Rees thinks that as animals gradually moved deeper, the lack of light provided increasing pressure for the evolution of bioluminescence at just the time that a diminishing danger from free radicals freed up the ideal molecule for making light. “The conditions were perfect for a shift in function,” he says.
Peter Herring, a marine biologist from the University of Southampton, likes Rees’s theory. “At first this was thought pretty off the wall as an idea. Now people are starting to take him seriously,” Herring says. “It is very difficult to prove what was going on millions of years ago, but Rees has done a great job of coming up with circumstantial evidence.”

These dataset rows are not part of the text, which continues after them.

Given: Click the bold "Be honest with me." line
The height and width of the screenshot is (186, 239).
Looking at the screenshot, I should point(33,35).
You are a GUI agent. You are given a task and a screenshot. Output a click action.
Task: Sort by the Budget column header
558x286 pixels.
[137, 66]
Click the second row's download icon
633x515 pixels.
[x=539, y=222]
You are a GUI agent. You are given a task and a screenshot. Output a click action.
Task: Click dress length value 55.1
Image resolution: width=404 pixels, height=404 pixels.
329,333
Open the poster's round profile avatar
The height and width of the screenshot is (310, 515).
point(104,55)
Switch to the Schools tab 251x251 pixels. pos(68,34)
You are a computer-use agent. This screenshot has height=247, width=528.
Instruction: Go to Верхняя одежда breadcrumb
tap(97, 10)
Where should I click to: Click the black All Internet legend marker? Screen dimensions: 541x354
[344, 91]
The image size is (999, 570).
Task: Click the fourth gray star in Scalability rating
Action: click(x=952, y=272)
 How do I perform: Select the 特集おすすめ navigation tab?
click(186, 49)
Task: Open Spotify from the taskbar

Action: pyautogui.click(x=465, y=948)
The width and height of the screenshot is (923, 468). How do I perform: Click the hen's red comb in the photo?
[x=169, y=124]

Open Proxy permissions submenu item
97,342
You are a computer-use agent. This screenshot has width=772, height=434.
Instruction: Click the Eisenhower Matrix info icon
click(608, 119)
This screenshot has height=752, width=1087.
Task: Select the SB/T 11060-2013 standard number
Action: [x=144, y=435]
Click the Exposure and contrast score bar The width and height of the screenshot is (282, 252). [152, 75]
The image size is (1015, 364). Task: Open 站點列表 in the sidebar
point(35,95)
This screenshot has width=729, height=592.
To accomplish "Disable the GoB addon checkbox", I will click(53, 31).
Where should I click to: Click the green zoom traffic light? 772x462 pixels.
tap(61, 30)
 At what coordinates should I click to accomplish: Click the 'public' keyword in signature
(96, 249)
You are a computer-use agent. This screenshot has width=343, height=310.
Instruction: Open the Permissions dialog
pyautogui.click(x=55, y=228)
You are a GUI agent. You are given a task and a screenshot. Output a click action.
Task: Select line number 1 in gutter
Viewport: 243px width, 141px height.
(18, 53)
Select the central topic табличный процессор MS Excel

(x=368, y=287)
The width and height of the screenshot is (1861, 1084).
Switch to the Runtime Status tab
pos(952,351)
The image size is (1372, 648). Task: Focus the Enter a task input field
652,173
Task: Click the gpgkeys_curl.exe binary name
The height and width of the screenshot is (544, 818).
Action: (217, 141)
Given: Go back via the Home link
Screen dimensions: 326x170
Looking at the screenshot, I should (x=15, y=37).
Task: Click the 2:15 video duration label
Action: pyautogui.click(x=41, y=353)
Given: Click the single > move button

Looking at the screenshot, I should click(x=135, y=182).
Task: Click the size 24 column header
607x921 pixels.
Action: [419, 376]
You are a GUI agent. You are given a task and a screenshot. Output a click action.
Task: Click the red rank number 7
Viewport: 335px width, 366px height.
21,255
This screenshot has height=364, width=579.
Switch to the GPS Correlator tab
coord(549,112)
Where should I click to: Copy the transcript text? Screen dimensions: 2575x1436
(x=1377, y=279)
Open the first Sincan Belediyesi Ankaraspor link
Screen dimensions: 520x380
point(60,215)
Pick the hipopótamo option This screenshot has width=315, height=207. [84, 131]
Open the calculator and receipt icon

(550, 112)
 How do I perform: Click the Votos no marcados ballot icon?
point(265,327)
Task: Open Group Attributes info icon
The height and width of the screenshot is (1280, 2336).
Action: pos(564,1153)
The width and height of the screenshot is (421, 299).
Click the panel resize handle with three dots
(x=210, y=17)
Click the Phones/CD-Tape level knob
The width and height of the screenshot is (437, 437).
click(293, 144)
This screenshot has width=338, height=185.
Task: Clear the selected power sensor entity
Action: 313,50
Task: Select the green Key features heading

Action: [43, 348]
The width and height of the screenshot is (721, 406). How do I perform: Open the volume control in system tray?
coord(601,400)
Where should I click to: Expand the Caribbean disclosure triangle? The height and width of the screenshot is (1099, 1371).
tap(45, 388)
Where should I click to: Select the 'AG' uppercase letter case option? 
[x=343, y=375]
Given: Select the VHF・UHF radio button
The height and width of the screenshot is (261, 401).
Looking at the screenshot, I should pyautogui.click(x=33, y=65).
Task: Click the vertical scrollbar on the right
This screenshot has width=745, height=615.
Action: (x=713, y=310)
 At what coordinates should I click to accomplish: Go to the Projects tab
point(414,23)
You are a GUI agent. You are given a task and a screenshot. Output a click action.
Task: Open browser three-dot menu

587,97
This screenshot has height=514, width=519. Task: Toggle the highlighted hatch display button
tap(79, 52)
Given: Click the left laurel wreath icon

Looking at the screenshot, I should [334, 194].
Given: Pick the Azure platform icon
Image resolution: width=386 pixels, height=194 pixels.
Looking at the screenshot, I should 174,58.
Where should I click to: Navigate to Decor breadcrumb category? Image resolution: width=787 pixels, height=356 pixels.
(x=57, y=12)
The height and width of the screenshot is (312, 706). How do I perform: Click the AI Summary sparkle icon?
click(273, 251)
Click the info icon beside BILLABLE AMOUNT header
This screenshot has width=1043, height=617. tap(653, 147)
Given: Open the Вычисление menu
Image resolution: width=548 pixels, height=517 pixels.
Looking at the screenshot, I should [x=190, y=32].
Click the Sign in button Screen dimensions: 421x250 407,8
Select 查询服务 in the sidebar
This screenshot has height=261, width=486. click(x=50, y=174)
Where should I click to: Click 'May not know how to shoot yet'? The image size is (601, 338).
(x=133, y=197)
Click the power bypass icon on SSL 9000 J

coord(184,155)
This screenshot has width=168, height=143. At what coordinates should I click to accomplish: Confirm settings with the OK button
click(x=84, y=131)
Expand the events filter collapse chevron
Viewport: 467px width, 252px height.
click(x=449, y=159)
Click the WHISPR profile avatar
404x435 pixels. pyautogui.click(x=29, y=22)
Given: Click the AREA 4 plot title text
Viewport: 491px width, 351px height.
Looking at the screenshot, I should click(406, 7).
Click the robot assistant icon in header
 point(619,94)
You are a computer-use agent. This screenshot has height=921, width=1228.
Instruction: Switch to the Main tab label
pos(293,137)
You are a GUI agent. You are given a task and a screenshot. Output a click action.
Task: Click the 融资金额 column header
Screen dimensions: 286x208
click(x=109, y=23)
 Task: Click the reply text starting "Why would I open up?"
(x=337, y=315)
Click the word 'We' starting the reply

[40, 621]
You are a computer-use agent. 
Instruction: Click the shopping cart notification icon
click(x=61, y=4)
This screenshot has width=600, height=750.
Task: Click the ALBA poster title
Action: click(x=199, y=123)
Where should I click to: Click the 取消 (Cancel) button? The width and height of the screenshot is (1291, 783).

Rees has now teamed up with chemists at Louvain University to synthesise a variety of molecules related to coelenterazine, and is testing their ability to neutralise free radicals. The best performer so far is 100 times more efficient than coelenterazine itself, and better than other antioxidants at protecting cells in lab tests, suggesting that it might outperform any current formula used to mop up damaging free radicals in skin exposed to sunlight. The harm done by free radicals is what causes wrinkles and premature ageing of the skin, so ultimately the researchers hope to use the compound in anti-ageing creams.
And coelenterazine may protect against more than just the sun. It might also be useful for treating neurodegenerative diseases such as Alzheimer’s, where dying cells in the brain release free radicals that damage the healthy tissue. Perhaps one day a molecule that brought light to the deep oceans could become a guardian of our mental faculties too.